Paul Rochester

No. 72, 73
- Position: Defensive tackle

Personal information
- Born: July 15, 1938 Lansing, Michigan, U.S.
- Died: June 7, 2020 (aged 81) Jacksonville, Florida, U.S.
- Listed height: 6 ft 2 in (1.88 m)
- Listed weight: 255 lb (116 kg)

Career information
- High school: Sewanhaka (NY)
- College: Michigan State
- NFL draft: 1960: undrafted

Career history
- Dallas Texans/Kansas City Chiefs (1960–1963); New York Jets (1964–1969);

Awards and highlights
- AFL All-Star (1961); 2× AFL champion (1962, 1968); Super Bowl champion (III);

Career NFL statistics
- Games played: 132
- Fumble recoveries: 2
- Sacks: 1
- Stats at Pro Football Reference

= Paul Rochester =

American football player (1938–2020)

Paul "Rocky" Rochester (July 15, 1938 – June 7, 2020) was an American professional football player who was a defensive tackle in the American Football League (AFL). He played for the Dallas Texans/Kansas City Chiefs (1960–1963) and the New York Jets (1964–1969). He played college football at Michigan State University.

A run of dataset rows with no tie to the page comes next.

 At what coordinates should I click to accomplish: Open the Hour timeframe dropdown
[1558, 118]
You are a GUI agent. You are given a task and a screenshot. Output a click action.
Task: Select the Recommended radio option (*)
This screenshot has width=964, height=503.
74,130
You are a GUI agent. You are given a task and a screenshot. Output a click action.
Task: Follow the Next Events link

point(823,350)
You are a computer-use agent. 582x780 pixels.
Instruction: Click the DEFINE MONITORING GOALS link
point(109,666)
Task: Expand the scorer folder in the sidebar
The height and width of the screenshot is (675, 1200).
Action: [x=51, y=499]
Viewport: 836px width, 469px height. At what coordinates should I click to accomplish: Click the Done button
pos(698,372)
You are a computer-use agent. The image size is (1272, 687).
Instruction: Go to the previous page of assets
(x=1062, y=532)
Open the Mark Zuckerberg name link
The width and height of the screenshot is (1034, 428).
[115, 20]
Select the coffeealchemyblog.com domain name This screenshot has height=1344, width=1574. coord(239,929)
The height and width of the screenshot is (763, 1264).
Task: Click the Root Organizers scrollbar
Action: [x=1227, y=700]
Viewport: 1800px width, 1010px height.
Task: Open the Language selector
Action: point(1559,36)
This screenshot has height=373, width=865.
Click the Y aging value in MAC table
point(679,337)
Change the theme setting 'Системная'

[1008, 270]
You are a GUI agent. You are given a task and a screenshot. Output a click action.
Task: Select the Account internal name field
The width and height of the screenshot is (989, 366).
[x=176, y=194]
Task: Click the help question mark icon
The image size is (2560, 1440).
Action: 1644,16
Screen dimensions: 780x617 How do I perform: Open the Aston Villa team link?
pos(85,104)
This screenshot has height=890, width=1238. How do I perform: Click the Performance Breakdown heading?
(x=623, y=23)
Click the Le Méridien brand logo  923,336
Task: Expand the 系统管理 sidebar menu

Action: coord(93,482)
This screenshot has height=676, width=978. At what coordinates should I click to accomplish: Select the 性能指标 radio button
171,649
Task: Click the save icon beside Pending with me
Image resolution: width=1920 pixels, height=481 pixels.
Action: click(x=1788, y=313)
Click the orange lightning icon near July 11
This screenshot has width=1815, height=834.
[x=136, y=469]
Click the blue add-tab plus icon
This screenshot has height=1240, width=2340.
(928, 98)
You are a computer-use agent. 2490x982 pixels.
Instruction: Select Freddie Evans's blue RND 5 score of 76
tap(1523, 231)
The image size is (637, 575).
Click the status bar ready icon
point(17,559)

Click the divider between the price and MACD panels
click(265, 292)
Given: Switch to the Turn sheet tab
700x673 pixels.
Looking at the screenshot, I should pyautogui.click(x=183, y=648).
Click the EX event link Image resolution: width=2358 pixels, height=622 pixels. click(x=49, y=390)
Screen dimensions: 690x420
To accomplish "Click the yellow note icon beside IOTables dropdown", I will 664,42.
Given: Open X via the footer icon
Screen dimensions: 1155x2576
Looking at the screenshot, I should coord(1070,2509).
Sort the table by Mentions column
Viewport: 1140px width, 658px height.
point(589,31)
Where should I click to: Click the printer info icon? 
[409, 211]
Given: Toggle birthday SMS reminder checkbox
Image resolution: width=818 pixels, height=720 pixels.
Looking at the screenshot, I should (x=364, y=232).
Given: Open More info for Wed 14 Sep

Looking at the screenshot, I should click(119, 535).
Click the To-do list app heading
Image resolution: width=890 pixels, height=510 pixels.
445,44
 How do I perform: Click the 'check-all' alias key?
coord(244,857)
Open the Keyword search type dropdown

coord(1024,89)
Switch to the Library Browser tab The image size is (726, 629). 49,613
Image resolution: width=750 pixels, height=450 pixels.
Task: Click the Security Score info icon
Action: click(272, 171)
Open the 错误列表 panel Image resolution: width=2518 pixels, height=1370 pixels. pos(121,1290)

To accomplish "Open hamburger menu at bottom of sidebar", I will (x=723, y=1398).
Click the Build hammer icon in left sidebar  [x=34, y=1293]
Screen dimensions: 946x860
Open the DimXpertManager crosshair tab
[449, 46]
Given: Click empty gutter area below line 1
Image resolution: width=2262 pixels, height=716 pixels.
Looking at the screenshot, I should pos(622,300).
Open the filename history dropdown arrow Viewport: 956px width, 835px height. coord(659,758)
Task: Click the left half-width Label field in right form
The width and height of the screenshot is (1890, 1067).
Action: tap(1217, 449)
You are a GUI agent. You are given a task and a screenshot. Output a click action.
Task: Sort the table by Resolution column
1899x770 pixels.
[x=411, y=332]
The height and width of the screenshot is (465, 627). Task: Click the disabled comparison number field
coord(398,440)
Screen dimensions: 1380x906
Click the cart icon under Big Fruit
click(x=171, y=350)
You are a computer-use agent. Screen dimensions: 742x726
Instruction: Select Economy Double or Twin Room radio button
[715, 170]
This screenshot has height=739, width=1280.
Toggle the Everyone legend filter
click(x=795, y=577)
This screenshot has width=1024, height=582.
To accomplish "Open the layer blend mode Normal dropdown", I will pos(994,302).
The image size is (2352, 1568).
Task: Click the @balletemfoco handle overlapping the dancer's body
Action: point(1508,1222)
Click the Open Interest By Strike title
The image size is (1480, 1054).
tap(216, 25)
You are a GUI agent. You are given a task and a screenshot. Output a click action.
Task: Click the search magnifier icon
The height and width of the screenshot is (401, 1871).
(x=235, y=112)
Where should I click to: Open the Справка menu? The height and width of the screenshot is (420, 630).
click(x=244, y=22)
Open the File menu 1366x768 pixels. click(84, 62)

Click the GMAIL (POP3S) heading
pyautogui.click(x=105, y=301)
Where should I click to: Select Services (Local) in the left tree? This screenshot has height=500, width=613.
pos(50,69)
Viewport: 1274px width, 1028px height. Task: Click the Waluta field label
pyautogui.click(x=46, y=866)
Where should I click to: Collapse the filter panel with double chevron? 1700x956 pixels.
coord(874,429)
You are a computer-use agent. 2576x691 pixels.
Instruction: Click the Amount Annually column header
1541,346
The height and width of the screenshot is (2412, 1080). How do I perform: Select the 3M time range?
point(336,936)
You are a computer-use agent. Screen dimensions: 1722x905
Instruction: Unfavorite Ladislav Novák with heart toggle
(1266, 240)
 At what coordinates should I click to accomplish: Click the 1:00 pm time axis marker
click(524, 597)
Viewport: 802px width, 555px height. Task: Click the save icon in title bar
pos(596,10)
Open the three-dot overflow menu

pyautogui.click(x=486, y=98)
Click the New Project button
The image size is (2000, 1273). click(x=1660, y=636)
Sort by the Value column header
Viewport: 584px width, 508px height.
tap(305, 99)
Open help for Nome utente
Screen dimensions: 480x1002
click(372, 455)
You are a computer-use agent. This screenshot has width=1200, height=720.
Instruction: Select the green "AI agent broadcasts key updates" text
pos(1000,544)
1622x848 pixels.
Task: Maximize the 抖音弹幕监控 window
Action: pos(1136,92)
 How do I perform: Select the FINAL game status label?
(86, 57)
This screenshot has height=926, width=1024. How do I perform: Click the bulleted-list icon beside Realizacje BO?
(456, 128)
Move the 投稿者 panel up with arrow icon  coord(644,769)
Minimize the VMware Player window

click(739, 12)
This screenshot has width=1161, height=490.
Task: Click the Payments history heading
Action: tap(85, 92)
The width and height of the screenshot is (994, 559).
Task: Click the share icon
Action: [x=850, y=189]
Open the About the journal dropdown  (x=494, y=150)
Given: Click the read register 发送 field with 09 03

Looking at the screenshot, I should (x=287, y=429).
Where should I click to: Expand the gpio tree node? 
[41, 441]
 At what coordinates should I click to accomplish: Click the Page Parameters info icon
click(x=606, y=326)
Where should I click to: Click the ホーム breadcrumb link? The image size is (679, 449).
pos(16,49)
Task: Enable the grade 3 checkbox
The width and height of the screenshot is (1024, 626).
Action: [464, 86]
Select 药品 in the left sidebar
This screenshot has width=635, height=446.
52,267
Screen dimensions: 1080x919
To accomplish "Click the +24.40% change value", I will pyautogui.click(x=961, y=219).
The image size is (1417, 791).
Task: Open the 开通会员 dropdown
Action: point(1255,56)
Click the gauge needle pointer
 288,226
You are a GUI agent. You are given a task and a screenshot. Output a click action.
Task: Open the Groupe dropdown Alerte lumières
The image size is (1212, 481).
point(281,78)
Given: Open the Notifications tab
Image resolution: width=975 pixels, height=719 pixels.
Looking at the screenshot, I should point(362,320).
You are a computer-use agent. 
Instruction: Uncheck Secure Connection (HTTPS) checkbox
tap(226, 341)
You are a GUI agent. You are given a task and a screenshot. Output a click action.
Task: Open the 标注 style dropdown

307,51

He was an AFL All-Star in 1961, and he earned an AFL Championship ring with the New York Jets in 1968 and had the only sack of the game; as well as a World Championship with the Jets after the 1968 season, when he was team co-captain in the Jets' upset of the heavily favored NFL Champion Baltimore Colts. Rochester is one of only twenty players who played the entire ten years of the AFL's existence.